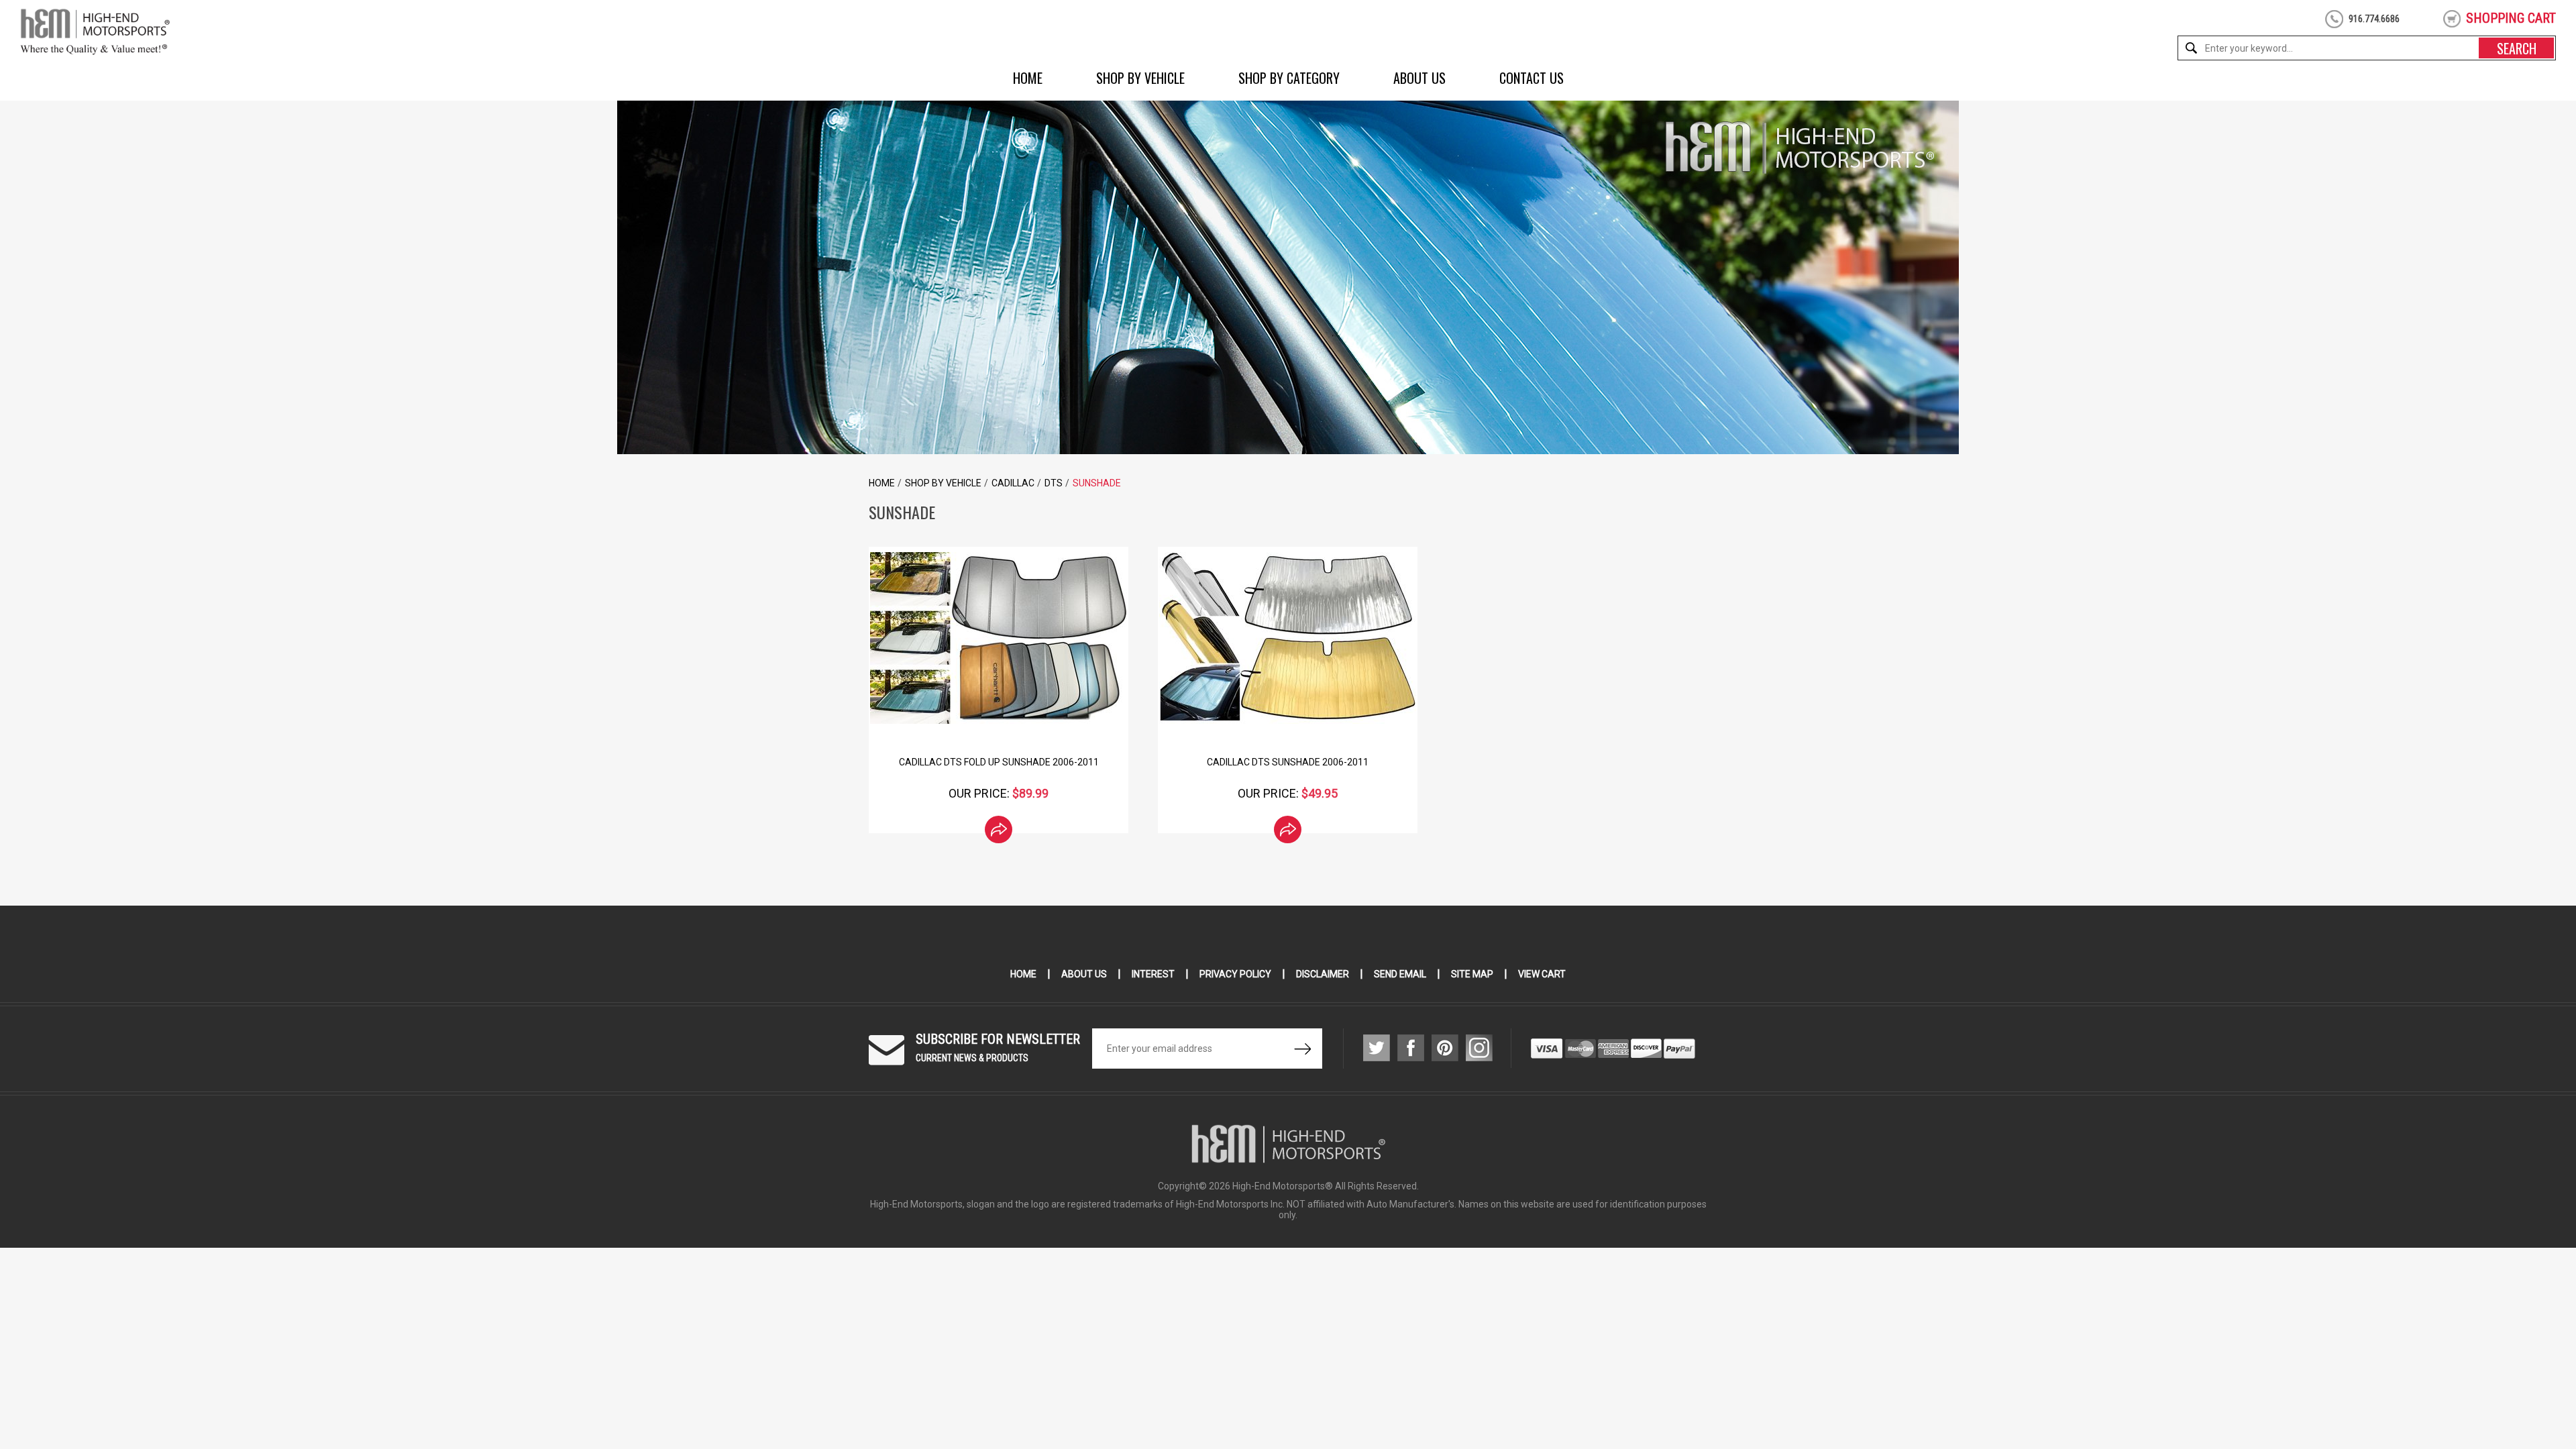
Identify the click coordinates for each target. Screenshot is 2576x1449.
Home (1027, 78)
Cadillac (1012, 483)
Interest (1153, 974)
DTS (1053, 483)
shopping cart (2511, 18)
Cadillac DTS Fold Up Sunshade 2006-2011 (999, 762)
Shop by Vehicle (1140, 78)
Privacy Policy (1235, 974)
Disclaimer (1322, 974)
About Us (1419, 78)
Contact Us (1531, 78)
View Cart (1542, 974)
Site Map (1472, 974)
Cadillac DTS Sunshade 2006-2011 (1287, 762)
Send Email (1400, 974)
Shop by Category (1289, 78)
§
Exercise requirements =
Every line above that includes "Cadillac" counts toward one total; give that total by itself.

Output below =
3